Et ça, c'est une spécificité très française. En Espagne, ça ne pourrait pas intervenir. Pourquoi ?

Tout simplement parce que la République a été écrasée par le fascisme et que discursivement parlant, le régime qui existe aujourd'hui en Espagne, qui sort de la transition espagnole, par exemple, est le fruit de la couronne, donc de la couronne qui était l'allié affectif du franquisme, etc. Donc il n'y a pas d'assise symbolique et discursive que nous, nous avons. Donc on peut se rebeller en dehors de l'État, c'est ce qui s'est passé avec les indignés, puis après avec la tentative d'émergence de Podemos, etc.

Mais il n'y a pas un mouvement qui peut réclamer une forme d'hégémonie discursive ou symbolique.

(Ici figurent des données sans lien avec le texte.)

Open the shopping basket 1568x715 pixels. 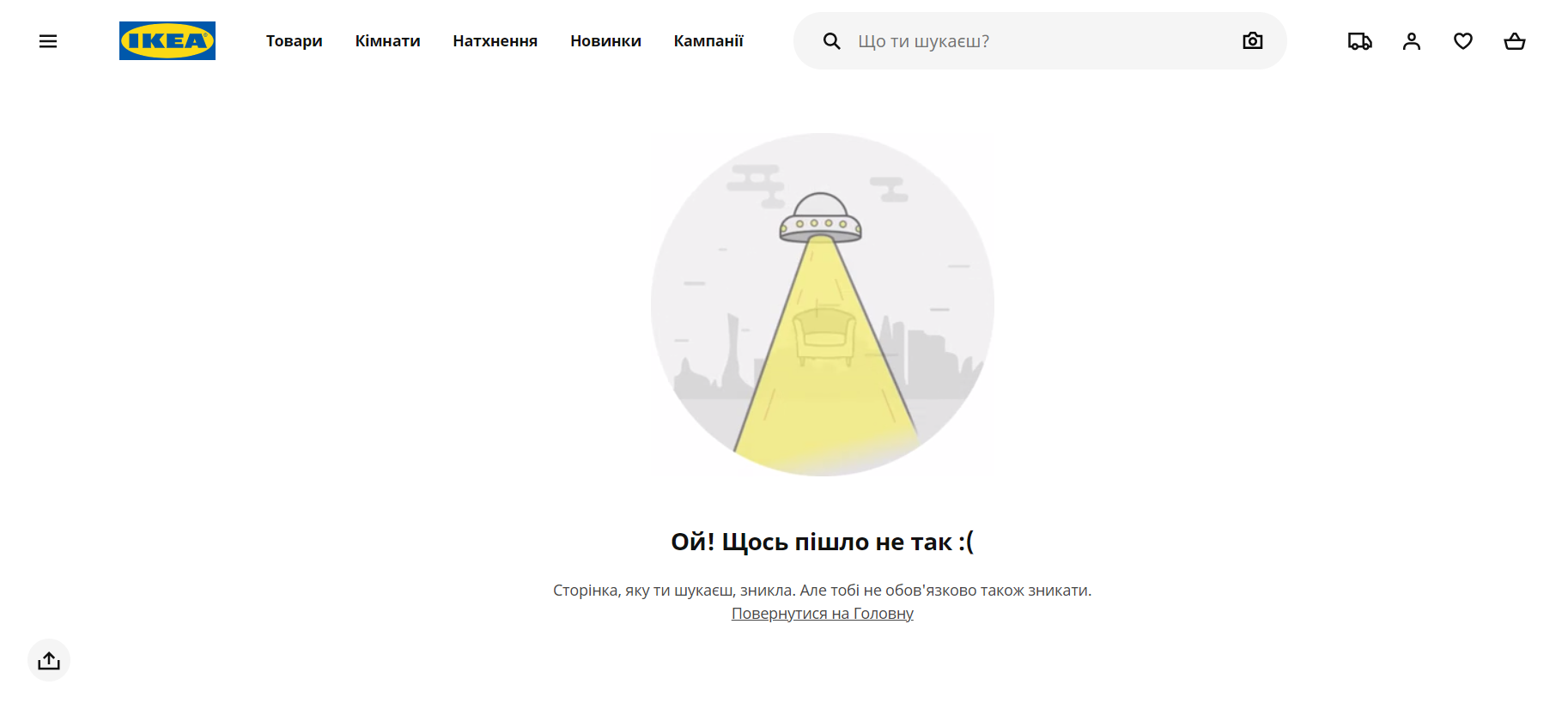pos(1515,41)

Il peut dire « On le fait au nom de la communauté, au nom des principes fondateurs de notre communauté ». Les Gilets jaunes peuvent le faire.

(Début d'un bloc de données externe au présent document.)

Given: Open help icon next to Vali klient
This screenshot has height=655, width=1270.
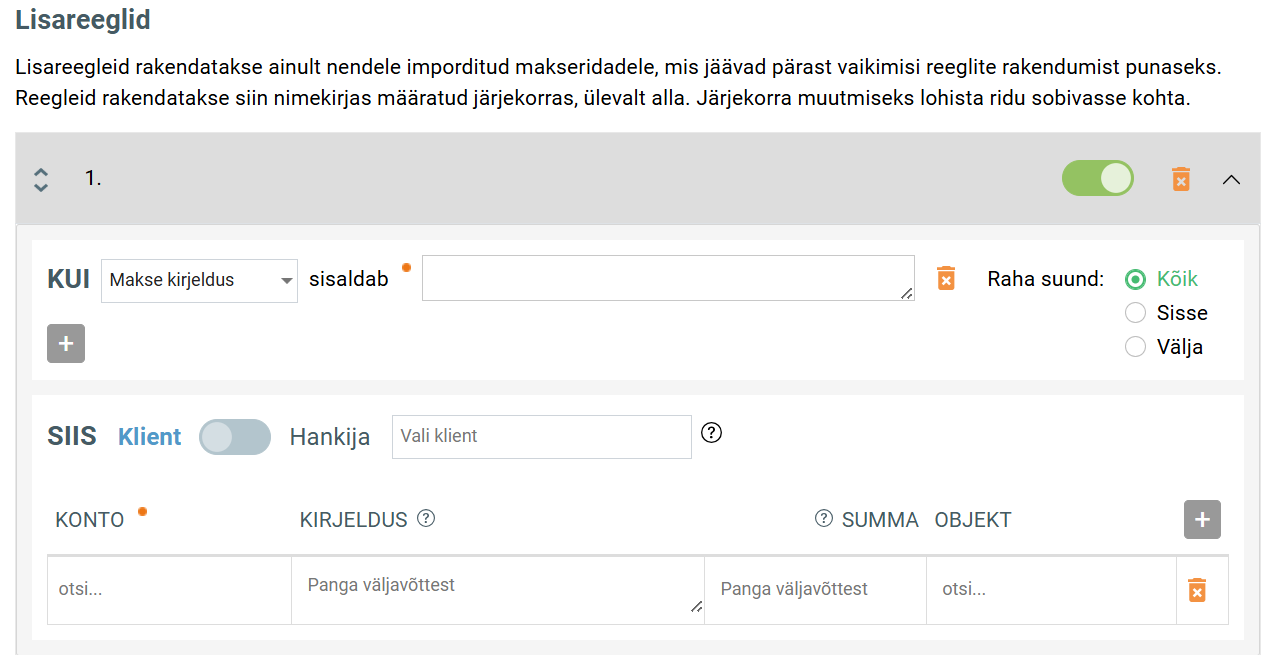Looking at the screenshot, I should click(711, 432).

Ils peuvent le faire, ils peuvent sortir dans la rue et callasser des policiers en chantant la marseillaise et en agitant un drapeau bleu-blanc-rouge. Pourquoi ? Parce que ces symboles-là ont été acquis au prix d'actions similaires, voire beaucoup plus violentes.

Et c'est grâce à cette rebellion contre une aristocratie, etc. que ces principes ont été adoptés. Les similitudes sont quand même très fortes, symboliquement et discursivement parlant.

C'est-à-dire de rebellion contre une caste qui, à un moment, ne privilégiait que ses intérêts et qui se reproduisait et qui finissait en fait par être dans une sorte de vase clos, dans le petit Paris, en gros, qui exploitait le reste du pays. Les Gilets jaunes peuvent revendiquer cette filiation et peuvent dire « Nous sommes revenus à un système aristocratique, pré-réolutionnaire, qu'il s'agit maintenant de renverser pour réactualiser ces acquis-là ». Donc je pense que c'est ça, en fait, qui explique notre capacité à résister à des dérives qui, partout ailleurs, sont relativement acceptées.

C'est-à-dire qu'ils sont acceptés ou alors qu'ils, encore une fois, même, je pense aussi au cas d'Italie, c'est-à-dire qu'après les années Berlusconi, etc., bon, maintenant, il y a eu cette émergence de ce mouvement populiste, le mouvement 5 étoiles, et vous voyez bien que ce mouvement a beaucoup moins de force en termes discursives, etc., et elle s'en tient à une forme de vulgarité du rapport aux politiques qui passerait par une sorte de transversalité, d'horizontalité dans la gestion des affaires courantes, mais qui n'a pas de base solide en termes de...

Oui, c'est ça, en fait, d'institutionnalisation potentielle, de discours, de régimentalité. Pourquoi ? Parce qu'elle ne s'appuie pas sur les fondements mêmes de la République italienne.

Elle n'a pas cette capacité à en revendiquer la filiation. Les Gilets jaunes, non, d'une certaine mesure. Les Gilets jaunes, non, et n'importe quel mouvement qui serait justement ultra-républicain, quelque part, qui réclamerait un approfondissement démocratique.

Et c'est aussi que les Gilets jaunes ne s'institutionnalisent pas. Elles n'essaient pas de devenir une force politique. Elles n'essaient pas de porter des propositions précises en termes de politique économique ou de politique étrangère, etc.

Pourquoi ? Parce qu'ils veulent rester ce creux démocratique qui n'aurait qu'un objectif, rendre sa souveraineté au peuple, quelque part, au sens large, provoquer un approfondissement démocratique qui permette aux citoyens d'à nouveau s'intéresser aux politiques, d'à nouveau s'engager, en sachant que cette fois, leur voix serait prise en compte de façon beaucoup plus importante, parce qu'il y aurait des nouvelles institutions, qui, à leur tour, permettraient à de nouvelles forces politiques d'émerger et au débat démocratique de se réinaugurer sur des bases beaucoup plus saines. Et dès le moment, tant qu'ils resteront sur cette base minimale, sur ce programme minimal, de réforme institutionnelle, de réforme fiscale, parce qu'évidemment, il n'y a pas d'égalité politique sans égalité sociale, eh bien, ils resteront justement dans une capacité à incarner ou en tout cas revendiquer cet héritage révolutionnaire et à tenter de l'actualiser.